19 Apr 2024
Friday 14 February 2014 - 11:00
Story Code : 83529

Total CEO eyes return to post-sanctions Iran if terms attractive

Total CEO Christophe de Margerie said Thursday the company would be interested in investing in a post-sanctions Iran, but only if the terms of upstream participation were attractive enough.
De Margerie, speaking at a briefing in London, also stressed that Total would respect international law with regard to Iran and would not sign any deals with Tehran while the Islamic Republic remained under sanctions.

"We will not sign or negotiate anything until the embargo is lifted," he said.

But asked whether Total would be interested in returning to Iran if and when international sanctions against Tehran were lifted, de Margerie said: "If the terms are attractive, yes."

Iran is currently finalizing a new draft upstream contract model. It hopes to offer international oil companies an early glimpse of the new draft contracts in February in Tehran, months before it introduces the finalized contracts at a London roadshow now planned for June or July.

De Margerie said he had no knowledge yet of what the contract model would look like.

"They don't have it yet," he said.

He said that Iran's oil minister Bijan Zanganeh, speaking to oil company chiefs in Davos in January, said the country was working on the new model.

"He said, 'we have to work on new terms, we know the former terms were not attractive enough. But we're not yet ready'. Those were his words, not mine," de Margerie said.

FRANCE-IRAN RELATIONS

Total was part of a delegation of French companies that visited Tehran earlier this month that drew criticism from a US government official.

Wendy Sherman, under secretary for political affairs at the US State Department, said that companies visiting Iran were sending the wrong message while talks over a comprehensive deal on Iran's nuclear program were ongoing.

"I don't think it was anything linked with a warning to French companies," de Margerie said Thursday.

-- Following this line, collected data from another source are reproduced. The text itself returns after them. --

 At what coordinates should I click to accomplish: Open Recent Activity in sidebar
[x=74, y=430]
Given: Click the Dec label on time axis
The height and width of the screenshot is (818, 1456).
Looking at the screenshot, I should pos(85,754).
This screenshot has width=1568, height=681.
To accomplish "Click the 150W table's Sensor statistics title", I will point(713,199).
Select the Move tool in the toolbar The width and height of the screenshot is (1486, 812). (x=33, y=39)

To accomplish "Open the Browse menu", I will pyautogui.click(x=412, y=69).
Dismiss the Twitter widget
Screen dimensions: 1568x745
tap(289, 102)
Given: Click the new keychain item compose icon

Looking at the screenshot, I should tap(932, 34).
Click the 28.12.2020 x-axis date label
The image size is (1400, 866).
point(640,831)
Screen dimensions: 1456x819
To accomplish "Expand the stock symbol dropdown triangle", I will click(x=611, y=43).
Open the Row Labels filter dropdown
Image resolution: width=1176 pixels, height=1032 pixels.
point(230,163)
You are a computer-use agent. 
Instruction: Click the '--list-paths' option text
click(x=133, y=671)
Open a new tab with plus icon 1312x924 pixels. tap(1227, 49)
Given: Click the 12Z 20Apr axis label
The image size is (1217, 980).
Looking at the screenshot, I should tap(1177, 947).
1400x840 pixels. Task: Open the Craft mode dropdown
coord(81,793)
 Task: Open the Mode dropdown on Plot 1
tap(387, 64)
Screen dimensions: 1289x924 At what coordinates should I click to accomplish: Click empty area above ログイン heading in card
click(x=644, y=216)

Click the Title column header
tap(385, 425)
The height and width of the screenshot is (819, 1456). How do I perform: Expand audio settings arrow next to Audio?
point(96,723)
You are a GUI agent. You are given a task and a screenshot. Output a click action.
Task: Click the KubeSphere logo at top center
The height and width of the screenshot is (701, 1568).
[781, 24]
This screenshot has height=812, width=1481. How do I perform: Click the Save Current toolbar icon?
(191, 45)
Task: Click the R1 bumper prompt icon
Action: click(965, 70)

"Everyone knows -- French companies respect the law," he said.

De Margerie also said the US had internal issues over its sanctions regime against Iran.

"I frankly think that it is a domestic problem between the president and his opponents, and he wants to mention that he will be strict on making sure the embargo is respected," he said.

Iran's President Hassan Rouhani, accompanied by Zanganeh, issued an invitation to international oil companies in Davos on the sidelines of the World Economic Forum in late January to invest in Iran.

In early December, Zanganeh said he hoped the biggest oil majors from Europe and the US would become investors in Iran's upstream sector once sanctions were lifted.

He named Total, Shell, Statoil, BP, Eni, Chevron, ExxonMobil and ConocoPhillips as being among the companies he would like to see working in Iran.

The landmark agreement giving Iran some sanctions relief in return for nuclear concessions was reached on November 24 and came into force on January 20 for six months, during which time the two sides will try to reach a comprehensive agreement.

The interim deal keeps core oil sanctions in place, including the ban on investment.

A comprehensive deal will be needed if Western companies are to work in Iran's investment-hungry oil and gas fields.